There may be no way to tell an original story involving murder in today’s complicated, perhaps even saturated world; in the end they all boil down to a series of connections in which, it is to be hoped, the perpetrator is caught and given the damnation of society, or if we are feeling in the mood for the deliciously dark, seeing them evade the law and return in another form of media somewhere down the line.

If there is no novel way to tell a tale of murder, then the subject should always deserve a perfectly satisfying explanation behind the reasons behind the execution and taking of a life.

Directed by Robert Connolly and based on the novel by Jane Harper, The Dry is such a tale that with certain elements altered could see the story stand in any part of the world and the result would be praised for its delicate weaving of intimacy and cold harsh reality over jealousy and financial desperation.

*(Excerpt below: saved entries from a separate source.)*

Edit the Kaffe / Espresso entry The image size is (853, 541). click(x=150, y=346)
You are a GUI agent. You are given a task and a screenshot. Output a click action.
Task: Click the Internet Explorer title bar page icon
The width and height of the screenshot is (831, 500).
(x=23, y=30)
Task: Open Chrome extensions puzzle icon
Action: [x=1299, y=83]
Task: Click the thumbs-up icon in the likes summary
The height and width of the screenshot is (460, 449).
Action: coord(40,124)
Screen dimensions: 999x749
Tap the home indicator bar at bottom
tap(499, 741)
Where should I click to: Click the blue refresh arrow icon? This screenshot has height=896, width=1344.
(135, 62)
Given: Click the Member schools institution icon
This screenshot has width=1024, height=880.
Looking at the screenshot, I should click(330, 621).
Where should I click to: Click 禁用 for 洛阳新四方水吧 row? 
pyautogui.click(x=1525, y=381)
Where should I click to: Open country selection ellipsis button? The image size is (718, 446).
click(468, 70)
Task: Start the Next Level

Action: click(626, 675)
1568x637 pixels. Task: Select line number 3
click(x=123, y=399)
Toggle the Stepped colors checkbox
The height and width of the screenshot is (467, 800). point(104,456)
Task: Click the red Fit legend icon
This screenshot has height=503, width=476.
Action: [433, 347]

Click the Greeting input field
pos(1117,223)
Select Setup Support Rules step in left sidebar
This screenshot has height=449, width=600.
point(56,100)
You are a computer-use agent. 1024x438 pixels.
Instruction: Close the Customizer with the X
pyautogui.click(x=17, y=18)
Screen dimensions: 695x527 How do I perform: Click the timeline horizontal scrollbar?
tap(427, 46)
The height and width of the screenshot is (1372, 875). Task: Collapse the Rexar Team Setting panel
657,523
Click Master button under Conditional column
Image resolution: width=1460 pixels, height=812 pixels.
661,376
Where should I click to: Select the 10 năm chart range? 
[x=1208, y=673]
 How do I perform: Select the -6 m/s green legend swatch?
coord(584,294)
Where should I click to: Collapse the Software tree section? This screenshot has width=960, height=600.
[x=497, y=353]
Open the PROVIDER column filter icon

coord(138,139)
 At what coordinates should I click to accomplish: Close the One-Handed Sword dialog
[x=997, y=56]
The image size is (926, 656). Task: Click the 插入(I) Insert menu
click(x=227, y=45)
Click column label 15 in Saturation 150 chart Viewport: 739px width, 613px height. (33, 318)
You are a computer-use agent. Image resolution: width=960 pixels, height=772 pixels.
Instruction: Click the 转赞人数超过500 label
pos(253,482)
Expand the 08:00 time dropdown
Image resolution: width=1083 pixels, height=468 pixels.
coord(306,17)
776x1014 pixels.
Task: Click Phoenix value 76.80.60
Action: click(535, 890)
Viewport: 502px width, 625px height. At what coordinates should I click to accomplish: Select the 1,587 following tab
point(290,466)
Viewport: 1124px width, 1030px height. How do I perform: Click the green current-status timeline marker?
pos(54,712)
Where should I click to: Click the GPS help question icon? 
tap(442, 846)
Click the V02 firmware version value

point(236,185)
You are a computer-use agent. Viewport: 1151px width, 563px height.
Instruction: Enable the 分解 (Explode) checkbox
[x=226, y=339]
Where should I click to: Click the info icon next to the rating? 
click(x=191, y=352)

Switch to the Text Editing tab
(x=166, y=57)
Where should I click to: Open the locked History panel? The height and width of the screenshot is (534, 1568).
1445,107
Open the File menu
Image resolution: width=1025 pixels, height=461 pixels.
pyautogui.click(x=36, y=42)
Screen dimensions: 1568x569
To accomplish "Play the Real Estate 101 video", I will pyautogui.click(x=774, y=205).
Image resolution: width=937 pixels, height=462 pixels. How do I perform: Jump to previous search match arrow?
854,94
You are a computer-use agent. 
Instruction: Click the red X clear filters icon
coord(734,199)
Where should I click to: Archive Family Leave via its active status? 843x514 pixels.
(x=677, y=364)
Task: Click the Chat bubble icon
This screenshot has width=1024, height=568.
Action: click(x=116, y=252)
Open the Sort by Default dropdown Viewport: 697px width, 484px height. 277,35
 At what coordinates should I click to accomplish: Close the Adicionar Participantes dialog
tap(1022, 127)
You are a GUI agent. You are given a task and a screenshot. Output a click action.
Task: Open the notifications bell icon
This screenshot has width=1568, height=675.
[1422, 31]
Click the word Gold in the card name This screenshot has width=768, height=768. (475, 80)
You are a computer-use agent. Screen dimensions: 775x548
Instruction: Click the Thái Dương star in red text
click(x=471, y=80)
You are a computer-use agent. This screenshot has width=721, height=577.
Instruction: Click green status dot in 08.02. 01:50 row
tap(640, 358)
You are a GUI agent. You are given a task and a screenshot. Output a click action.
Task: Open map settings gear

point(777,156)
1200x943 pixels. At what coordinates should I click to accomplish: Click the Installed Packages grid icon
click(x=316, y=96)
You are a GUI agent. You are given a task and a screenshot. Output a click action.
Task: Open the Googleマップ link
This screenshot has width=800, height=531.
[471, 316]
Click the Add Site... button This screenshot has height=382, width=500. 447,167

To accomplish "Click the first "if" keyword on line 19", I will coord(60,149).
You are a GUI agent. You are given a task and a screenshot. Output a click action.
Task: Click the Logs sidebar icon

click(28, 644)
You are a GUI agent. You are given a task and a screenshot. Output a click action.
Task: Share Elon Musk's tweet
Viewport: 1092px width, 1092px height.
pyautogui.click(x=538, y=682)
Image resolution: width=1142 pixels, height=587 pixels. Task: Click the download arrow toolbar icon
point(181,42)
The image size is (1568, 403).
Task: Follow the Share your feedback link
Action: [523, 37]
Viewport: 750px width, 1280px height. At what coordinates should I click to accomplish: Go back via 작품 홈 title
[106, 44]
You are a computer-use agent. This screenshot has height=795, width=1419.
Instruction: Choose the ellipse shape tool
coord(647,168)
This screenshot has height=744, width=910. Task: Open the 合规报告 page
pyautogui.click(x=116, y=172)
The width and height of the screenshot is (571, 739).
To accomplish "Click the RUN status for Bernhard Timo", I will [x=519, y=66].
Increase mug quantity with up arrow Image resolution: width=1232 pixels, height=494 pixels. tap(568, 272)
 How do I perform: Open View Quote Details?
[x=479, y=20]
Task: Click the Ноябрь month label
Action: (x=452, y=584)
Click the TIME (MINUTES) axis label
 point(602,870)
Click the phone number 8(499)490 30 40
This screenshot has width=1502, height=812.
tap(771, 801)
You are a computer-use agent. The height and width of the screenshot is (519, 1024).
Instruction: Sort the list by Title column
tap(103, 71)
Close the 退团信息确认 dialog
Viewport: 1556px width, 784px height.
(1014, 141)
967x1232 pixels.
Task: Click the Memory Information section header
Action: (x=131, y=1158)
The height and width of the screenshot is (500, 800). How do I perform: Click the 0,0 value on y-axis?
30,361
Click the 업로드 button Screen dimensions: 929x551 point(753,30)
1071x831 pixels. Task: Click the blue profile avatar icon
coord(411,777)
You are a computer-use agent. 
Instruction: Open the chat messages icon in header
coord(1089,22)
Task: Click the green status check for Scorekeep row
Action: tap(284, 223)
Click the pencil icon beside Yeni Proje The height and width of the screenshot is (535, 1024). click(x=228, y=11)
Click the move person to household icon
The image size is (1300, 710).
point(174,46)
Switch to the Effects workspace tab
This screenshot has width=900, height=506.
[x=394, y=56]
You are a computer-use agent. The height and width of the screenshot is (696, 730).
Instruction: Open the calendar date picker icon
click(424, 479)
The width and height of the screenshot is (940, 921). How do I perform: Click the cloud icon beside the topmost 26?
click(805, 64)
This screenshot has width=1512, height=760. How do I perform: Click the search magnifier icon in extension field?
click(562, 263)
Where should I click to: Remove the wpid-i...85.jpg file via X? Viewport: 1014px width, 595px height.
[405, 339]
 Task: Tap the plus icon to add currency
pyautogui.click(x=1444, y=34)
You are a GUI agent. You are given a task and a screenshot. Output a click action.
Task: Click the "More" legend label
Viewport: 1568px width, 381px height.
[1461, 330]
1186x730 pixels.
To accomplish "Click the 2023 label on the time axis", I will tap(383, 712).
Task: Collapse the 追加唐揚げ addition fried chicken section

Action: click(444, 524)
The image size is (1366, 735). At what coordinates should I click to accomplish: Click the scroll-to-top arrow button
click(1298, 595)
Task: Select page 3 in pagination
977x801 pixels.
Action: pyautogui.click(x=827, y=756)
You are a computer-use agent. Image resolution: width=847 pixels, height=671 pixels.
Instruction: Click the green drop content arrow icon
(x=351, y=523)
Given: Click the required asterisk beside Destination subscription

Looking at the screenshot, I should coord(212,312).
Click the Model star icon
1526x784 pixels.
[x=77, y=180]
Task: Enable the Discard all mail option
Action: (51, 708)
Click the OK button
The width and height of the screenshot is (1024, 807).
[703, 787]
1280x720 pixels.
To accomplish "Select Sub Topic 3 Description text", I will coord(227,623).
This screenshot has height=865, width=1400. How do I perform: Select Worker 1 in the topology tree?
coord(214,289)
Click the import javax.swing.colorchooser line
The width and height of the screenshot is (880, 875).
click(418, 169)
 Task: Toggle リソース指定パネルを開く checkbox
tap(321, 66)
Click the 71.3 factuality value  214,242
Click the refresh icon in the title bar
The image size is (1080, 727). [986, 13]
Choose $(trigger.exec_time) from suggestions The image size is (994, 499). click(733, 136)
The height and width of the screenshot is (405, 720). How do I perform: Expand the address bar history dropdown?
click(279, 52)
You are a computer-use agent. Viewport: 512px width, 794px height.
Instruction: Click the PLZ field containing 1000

The fact that The Dry makes direct use of the plight facing many in the world, access to rainwater and the changing face of the planet due to climate change, is enough of a backdrop to aid the film in its pursuit bringing the truth to light. The flashback scenes in which Eric Bana’s young teenage high school friends meet and amuse themselves at the local creek show the pain of memory when you return to an area after twenty years and find that the creek, like former happy times, has run dry and bitter, that everything that the river once supported in life has died, become barren and still.

Eric Bana arguably does not get the appreciation for his performances in his career, but in The Dry he wears the troubles he is placed under in his guise as a Federal Agent, and former suspect in another murder decades before, superbly and with great confidence.

It is though, the backdrop that steals the film, the depth of drought that has been inflicted on this part of Australia is astronomical and devastating to the local people and the environment as a whole. It asks the question of survival, of how long can secrets remain buried when the landscape eventually reveals all.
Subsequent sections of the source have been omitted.